But what if you not 100% sure that you want to take a promotion that is offered to you? Let us illustrate what might happen when you go in, poorly prepared.

career promotions

Cressida was a 25-year old social-media marketing specialist at a rapidly-growing services enterprise in Tacoma. After seven months on the job, her boss, Steve, offered her a big promotion, to be the company’s Marketing Director, a key role, despite her lack of management experience.

After a few months into her newly expanded role, it became apparent that Cressida lacked the skills truly necessary for the job. The key tasks she was charged with were taking a lot longer to execute than anyone anticipated. She received negative feedback from employees who had a longer tenure with the company. Cressida experienced great resistance to changes that she wanted to implement. She was suffering brutal team conflict, long workdays and sleepless nights as she battled to get even relatively minor things done.

After just a year into her promotion, Cressida decided to resign from her high-profile position. It was simply too unbearable to work in such a negative environment.

Should she have taken the role?

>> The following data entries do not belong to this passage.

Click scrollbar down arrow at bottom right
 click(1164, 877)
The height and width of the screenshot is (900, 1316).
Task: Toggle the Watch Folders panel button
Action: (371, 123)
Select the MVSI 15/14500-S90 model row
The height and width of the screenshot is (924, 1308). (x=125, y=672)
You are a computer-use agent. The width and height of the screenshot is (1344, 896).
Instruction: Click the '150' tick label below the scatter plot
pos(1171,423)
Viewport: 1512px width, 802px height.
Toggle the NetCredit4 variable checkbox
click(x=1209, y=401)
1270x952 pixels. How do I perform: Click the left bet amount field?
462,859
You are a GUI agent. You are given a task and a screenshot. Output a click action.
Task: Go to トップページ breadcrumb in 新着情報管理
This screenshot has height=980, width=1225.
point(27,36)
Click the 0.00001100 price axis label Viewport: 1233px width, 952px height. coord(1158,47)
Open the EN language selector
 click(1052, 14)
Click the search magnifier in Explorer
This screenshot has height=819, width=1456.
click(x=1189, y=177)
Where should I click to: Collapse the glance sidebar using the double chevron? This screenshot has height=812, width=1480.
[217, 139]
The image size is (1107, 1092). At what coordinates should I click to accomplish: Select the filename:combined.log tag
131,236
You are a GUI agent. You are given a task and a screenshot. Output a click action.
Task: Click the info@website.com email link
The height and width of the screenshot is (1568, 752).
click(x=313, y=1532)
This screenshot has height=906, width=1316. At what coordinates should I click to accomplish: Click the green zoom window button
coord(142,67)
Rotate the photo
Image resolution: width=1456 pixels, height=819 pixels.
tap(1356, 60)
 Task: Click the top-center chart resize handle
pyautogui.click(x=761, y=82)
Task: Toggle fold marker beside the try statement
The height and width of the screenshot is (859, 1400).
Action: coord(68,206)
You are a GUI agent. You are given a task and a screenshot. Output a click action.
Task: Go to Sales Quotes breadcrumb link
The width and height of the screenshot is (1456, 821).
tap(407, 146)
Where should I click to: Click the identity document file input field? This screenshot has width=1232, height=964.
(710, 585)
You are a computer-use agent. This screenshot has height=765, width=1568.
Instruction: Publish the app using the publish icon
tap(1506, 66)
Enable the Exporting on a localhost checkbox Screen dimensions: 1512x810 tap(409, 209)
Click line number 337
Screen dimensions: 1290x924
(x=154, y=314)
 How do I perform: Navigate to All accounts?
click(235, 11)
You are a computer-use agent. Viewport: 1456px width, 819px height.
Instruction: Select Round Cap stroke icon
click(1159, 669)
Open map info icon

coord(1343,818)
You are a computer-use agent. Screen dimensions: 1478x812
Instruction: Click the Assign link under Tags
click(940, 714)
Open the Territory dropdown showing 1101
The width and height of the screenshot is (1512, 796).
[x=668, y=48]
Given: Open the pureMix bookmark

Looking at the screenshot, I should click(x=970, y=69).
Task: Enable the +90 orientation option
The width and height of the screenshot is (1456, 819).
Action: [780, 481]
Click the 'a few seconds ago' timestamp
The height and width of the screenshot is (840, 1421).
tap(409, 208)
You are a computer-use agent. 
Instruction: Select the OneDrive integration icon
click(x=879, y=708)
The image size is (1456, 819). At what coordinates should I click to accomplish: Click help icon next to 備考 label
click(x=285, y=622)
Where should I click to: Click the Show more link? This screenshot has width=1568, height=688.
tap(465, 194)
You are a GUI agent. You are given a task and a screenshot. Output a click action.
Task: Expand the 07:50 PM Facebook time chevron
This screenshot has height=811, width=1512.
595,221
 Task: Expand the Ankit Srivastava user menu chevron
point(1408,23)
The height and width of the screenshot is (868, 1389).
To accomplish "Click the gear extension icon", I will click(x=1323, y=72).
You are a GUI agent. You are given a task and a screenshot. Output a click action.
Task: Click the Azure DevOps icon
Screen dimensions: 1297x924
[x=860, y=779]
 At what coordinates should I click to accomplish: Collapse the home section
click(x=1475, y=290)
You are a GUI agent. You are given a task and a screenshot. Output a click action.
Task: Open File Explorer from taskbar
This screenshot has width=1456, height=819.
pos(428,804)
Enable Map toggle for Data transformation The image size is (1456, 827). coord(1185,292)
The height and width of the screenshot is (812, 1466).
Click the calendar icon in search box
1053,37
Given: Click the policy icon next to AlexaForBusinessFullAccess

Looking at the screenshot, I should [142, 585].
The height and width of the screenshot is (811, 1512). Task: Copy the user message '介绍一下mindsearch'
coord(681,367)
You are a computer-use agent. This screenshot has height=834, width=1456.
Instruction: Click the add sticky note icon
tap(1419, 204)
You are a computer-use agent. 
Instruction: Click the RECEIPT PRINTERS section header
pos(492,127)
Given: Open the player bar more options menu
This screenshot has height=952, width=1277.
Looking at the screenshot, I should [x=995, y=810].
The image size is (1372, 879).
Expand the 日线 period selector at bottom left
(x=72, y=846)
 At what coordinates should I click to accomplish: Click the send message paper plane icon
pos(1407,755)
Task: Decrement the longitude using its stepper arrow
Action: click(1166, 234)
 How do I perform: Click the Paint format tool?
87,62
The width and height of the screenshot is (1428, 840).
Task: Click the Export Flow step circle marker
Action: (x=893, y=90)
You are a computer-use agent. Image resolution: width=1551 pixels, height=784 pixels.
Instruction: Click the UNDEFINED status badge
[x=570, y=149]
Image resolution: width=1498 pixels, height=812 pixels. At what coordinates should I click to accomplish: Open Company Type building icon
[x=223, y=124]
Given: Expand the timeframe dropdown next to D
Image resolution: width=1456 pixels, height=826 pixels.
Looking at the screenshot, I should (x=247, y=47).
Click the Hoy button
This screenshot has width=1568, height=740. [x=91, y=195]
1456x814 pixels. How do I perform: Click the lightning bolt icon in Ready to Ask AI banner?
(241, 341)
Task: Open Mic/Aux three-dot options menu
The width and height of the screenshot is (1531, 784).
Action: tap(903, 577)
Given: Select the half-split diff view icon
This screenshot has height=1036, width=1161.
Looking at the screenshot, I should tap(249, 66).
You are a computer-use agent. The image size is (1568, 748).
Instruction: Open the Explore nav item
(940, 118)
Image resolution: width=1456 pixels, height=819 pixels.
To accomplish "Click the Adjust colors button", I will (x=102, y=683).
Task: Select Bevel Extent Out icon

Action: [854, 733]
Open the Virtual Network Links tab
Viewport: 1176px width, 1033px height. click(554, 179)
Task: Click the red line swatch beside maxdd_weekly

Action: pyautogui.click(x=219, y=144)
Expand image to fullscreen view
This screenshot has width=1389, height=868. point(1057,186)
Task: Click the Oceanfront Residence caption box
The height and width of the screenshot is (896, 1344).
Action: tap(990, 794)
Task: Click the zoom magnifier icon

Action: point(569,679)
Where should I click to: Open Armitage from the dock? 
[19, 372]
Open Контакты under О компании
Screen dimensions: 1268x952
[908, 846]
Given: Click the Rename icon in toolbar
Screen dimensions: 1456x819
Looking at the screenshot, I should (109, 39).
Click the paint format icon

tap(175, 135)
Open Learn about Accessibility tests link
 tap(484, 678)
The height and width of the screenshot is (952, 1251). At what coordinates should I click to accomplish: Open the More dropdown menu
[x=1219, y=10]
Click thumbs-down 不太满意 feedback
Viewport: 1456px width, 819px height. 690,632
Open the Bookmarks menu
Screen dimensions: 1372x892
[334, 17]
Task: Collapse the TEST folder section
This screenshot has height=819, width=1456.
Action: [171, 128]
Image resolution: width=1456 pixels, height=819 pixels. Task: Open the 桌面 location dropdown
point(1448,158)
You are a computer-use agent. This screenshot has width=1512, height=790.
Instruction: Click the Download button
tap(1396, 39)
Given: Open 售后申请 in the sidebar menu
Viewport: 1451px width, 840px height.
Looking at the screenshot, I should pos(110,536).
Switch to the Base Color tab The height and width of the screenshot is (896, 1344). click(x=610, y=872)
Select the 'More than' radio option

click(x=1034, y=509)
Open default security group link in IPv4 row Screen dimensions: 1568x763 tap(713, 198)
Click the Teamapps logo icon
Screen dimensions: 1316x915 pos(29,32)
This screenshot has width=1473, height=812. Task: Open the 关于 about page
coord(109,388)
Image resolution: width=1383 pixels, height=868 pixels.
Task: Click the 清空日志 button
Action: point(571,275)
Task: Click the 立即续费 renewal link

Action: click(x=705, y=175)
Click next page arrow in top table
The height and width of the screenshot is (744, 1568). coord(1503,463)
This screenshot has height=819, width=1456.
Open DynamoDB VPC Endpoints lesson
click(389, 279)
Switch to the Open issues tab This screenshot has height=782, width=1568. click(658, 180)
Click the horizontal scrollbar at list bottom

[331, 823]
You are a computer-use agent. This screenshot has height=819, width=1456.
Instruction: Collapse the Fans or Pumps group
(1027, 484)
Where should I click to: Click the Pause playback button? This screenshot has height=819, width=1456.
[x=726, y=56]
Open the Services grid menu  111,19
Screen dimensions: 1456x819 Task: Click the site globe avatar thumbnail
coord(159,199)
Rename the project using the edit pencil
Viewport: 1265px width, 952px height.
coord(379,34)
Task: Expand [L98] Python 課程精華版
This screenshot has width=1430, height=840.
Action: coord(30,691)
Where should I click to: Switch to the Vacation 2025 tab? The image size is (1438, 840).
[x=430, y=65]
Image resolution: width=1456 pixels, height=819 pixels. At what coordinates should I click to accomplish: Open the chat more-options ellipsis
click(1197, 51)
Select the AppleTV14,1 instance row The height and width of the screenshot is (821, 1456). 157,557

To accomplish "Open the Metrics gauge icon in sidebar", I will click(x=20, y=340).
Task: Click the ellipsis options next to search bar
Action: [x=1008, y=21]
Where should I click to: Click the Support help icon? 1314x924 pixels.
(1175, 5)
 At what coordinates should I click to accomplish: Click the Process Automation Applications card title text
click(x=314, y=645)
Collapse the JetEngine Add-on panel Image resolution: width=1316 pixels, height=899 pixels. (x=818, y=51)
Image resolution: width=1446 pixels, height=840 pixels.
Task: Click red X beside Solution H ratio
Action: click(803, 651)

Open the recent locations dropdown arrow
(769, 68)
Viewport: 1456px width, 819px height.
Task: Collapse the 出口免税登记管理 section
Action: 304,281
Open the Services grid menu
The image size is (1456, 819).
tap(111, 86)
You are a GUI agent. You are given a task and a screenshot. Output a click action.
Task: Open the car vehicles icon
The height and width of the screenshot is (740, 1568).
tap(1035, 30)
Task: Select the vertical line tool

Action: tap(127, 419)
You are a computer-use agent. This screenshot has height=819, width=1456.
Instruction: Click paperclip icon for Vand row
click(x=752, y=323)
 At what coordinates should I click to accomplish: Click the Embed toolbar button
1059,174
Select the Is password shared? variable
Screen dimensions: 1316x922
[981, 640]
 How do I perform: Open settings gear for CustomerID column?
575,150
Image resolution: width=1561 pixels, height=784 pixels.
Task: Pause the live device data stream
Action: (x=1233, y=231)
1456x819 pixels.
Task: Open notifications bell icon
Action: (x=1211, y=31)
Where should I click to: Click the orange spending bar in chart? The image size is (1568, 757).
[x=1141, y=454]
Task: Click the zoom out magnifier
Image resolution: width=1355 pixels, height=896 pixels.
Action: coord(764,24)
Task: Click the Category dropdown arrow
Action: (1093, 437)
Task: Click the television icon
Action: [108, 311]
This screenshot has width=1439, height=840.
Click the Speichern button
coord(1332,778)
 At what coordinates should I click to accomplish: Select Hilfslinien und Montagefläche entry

What could Cressida have done differently?

assess your readiness

While it’s always flattering to be recognized for your successes, it’s important to evaluate whether you can succeed in any newly-offered role.

To start, Cressida should have assessed her qualifications, to see if she was truly ready to take on such a major promotion.

    It’s critical that you maintain the resources needed to succeed. Do you have the skills, talents, abilities, attitude and temperament to tackle and thrive in the new position? If not, how can you readily learn or attain what is needed?

    It’s important to make sure the timing is right for your life. Will this promotion come with longer hours or extensive travel commitments? If so, do you have (or how can you develop) the support network that will help you excel under these new commitments?

    It’s imperative that you consider how the new promotion can negatively impact your health. Chronic work-related stress can lead to high blood pressure, poor diet and elevated cholesterol levels. What’s your plan to take care of yourself and alleviate stress?

For Cressida, a clear-eyed view might have prevented her from jumping down into this rabbit hole. Carefully looking into the details of a promotion is crucial … because it might not be a move in the right direction after all.